TASK PROMPT: Locate the line containing "Contact (79, 272)" in the material below; repeat it and every line after it, exactly as written.

DATASET CONTENT:
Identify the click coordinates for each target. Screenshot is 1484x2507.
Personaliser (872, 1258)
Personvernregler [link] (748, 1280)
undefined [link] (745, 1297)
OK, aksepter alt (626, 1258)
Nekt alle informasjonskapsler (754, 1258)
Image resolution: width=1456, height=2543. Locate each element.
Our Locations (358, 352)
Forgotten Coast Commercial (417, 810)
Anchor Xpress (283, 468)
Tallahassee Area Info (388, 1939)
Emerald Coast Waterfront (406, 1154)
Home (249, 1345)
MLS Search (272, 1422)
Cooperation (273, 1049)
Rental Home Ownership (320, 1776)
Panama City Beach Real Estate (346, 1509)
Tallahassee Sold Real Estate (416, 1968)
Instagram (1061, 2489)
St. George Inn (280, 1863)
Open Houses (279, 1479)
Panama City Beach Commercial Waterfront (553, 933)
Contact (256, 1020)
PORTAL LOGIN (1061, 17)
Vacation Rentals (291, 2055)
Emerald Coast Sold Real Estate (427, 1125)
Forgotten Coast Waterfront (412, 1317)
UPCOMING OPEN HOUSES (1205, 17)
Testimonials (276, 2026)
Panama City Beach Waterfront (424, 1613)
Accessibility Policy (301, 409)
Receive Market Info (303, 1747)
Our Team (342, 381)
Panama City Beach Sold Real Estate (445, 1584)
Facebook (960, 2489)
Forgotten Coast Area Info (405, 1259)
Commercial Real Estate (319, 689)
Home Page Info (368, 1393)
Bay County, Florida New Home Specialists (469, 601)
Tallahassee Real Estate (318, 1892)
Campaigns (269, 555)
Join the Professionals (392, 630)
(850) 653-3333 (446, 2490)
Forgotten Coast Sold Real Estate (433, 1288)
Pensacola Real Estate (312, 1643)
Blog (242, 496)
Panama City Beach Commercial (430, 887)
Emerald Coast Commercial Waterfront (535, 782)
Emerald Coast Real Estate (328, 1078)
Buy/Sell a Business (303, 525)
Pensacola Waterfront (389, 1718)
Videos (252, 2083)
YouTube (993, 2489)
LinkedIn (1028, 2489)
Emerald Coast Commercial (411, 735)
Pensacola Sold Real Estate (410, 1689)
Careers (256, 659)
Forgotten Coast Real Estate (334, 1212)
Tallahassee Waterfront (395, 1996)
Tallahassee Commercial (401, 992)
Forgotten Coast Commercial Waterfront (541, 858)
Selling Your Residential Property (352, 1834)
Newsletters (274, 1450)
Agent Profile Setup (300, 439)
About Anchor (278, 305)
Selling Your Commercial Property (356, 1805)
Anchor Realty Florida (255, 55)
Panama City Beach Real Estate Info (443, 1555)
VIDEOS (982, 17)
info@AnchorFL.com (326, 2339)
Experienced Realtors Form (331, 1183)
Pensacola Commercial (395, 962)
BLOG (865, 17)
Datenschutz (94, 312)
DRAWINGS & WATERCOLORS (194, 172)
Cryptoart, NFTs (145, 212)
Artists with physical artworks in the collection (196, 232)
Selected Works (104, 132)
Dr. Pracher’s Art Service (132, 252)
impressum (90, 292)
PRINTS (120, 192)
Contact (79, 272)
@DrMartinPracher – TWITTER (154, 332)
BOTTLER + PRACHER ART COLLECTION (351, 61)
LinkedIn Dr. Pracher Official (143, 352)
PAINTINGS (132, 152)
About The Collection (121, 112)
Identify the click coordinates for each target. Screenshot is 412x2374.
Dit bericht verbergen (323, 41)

THE ANSWER:
Contact (79, 272)
@DrMartinPracher – TWITTER (154, 332)
BOTTLER + PRACHER ART COLLECTION (351, 61)
LinkedIn Dr. Pracher Official (143, 352)
PAINTINGS (132, 152)
About The Collection (121, 112)
Identify the click coordinates for each target. Screenshot is 412x2374.
Dit bericht verbergen (323, 41)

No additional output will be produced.